2 décembre 1848

François-Joseph monte sur le trône d’Autriche. Le futur mari de Sissi sera adoré par les Juifs de l’Empire.

Le règne de François-Joseph durera près de 68 ans, un des plus longs de toute l’histoire européenne. Presque aussitôt, il met en œuvre des changements audacieux qui ont un effet transformateur radical sur les Juifs de son royaume. Dès mars 1849, il adopte une constitution qui stipule que les «droits civiques et politiques» ne sont «pas dépendants de la religion».

Trois ans plus tard, François-Joseph accorde à la communauté juive viennoise le droit de former une communauté officielle et organisée, qui ne cessera de croître dès lors que les restrictions impériales à la liberté de mouvement seront levées. En 1857, Vienne compte en tout 6217 Juifs, 1,3% de la population de la capitale. En 1910, leur nombre a été multiplié par 28: 175318 Juifs, 8,6% de la population. Vienne est devenu la troisième métropole juive d’Europe après Varsovie et Budapest.

Des dizaines de synagogues sont construites à travers Vienne, et des prières en hébreu sont écrites en l’honneur de François-Joseph.

Le 12 janvier 1860, l’empereur publie un édit qui autorise les Juifs à posséder des terres et à exercer toute profession de leur choix, et en 1867, il lève toutes les restrictions restantes sur la pleine participation des Juifs à la vie publique.

Les décennies suivantes sont décrites comme l’«âge d’or» de la communauté juive viennoise, époque où les Juifs gravissent les échelons de la littérature, de l’art et de la culture, marquant de manière indélébile l’Autriche et l’Europe entière.

Ils produisent des personnalités telles que Sigmund Freud, le père de la psychanalyse, et Gustav Mahler, le célèbre compositeur.

L’historien israélien Robert S. Wistrich a pu écrire que le résultat fut la création d’une intelligentsia juive sécularisée qui « changea le visage de Vienne et, en fait, du monde moderne ».

En 1869, François-Joseph effectue la première visite d’un souverain européen à Jérusalem et demande à rencontrer les Juifs de la ville et leurs dirigeants. Une histoire bien connue raconte que durant son séjour, il vit que la grande et imposante synagogue Tiferet Israel restait sans toit. Quand il demanda à ses interlocuteurs pourquoi c’était le cas, Rabbi Nisan Bak, un élève du maître hassidique Rabbi Israël de Rizhin, qui supervisait le projet, répondit ironiquement: « Votre Majesté, la synagogue vous a ôté son chapeau. » François Joseph qui savait reconnaître une requête bien tournée répondit: «Et combien cela me coûtera-t-il pour que la synagogue remette son chapeau?» avant de donner les fonds nécessaires pour achever le bâtiment.

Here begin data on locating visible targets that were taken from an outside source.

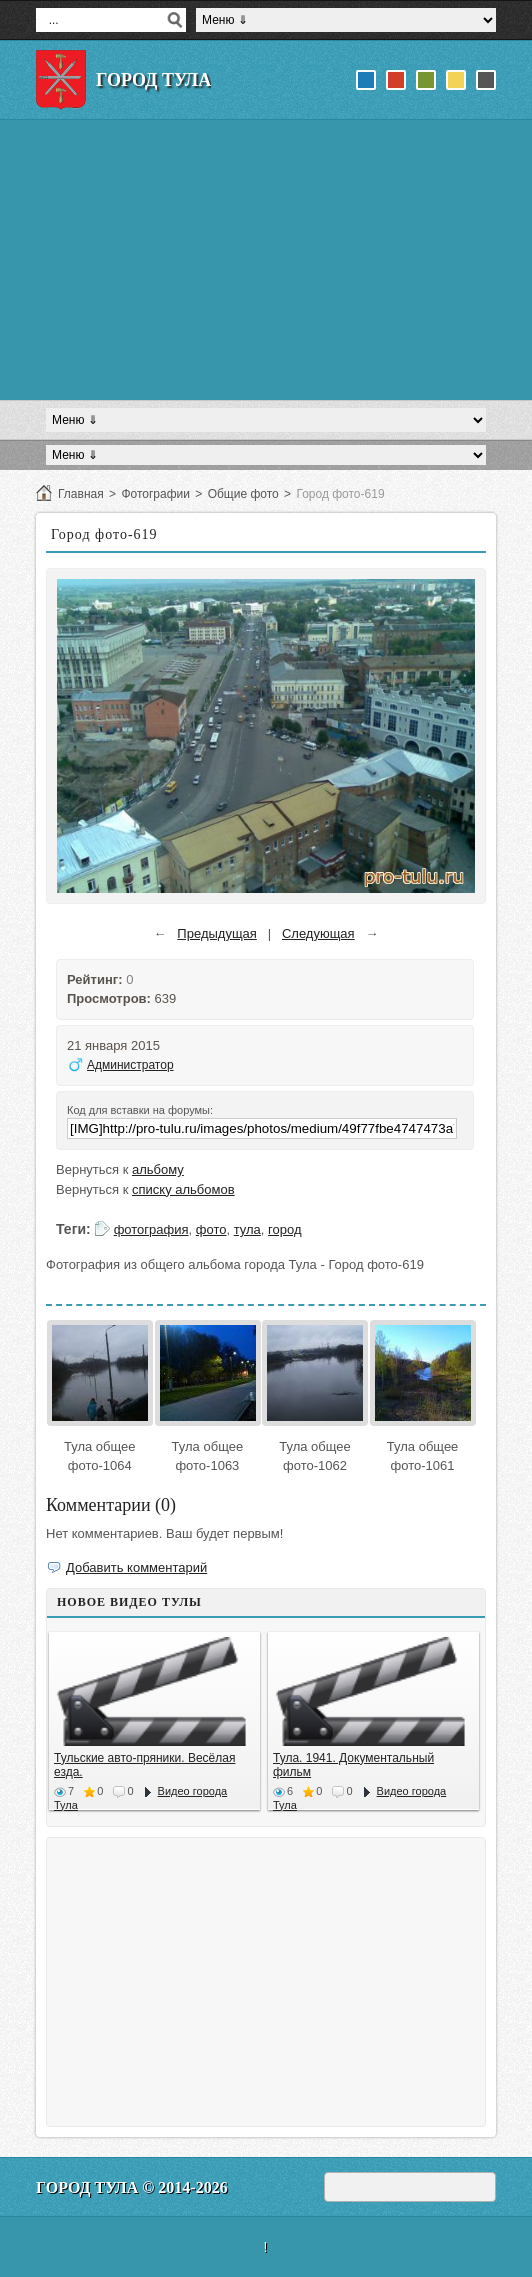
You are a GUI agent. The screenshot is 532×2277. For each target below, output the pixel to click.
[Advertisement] (266, 260)
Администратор (130, 1065)
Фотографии (155, 494)
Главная (81, 494)
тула (247, 1229)
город (284, 1229)
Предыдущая (217, 933)
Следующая (318, 933)
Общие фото (243, 494)
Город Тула (153, 80)
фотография (151, 1229)
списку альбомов (183, 1189)
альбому (158, 1169)
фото (211, 1229)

À plusieurs reprises, François-Joseph dénonce l’antisémitisme, très répandu en Autriche. En 1882, alors que le mouvement antisémite autrichien célébre sa première flambée anti-juive, l’Empereur déclare à ses ministres: «Je ne tolérerai pas le harcèlement des Juifs dans mon Empire». Il décrit l’antisémitisme comme une «maladie» dont les «excès sont terribles».
Un jour, il quitte ostensiblement le théâtre lorsque des artistes entament une série de chansons antisémites.
François-Joseph apparaît ainsi de plus en plus aux Juifs autrichiens comme leur ange gardien, et saint patron. . . .
Dans les années 1880, la dégradation de la situation pour les Juifs autrichiens favorise une vision plus positive des Habsbourg en tant que gardiens bienveillants et protecteurs de la communauté juive. Sous le sceptre de la dynastie ils avaient toujours bénéficié d’une protection contre les diffamations médiévales, le fanatisme et le règne de la populace.
François Joseph devient maintenant, aux yeux des Juifs, un héritier de cette gracieuse, miséricordieuse et bienveillante tradition des Habsbourg, un monarque qui éclipse non seulement ses illustres prédécesseurs mais aussi tous les souverains contemporains d’Europe dans son respect pour la tolérance religieuse et la justice.
On raconte que les synagogues organisait des offices spéciaux pour son anniversaire, et une légende prétendait même que le prophète Elie l’avait béni pour qu’il ait une longue vie.

En 1895, il refuse d’entériner l’élection de Karl Lueger à la mairie de Vienne à la suite d’une violente campagne antisémite. Il ne cédera qu’au bout de 3 ans après plusieurs refus.
Ses ennemis donnent la juste mesure de l’attitude du monarque envers ses sujets juifs en le surnommant « der Judenkaiser », l’empereur des Juifs.

De leur côté, ces derniers l’appelaient affectueusement en yiddish « Ephraïm Yossele ».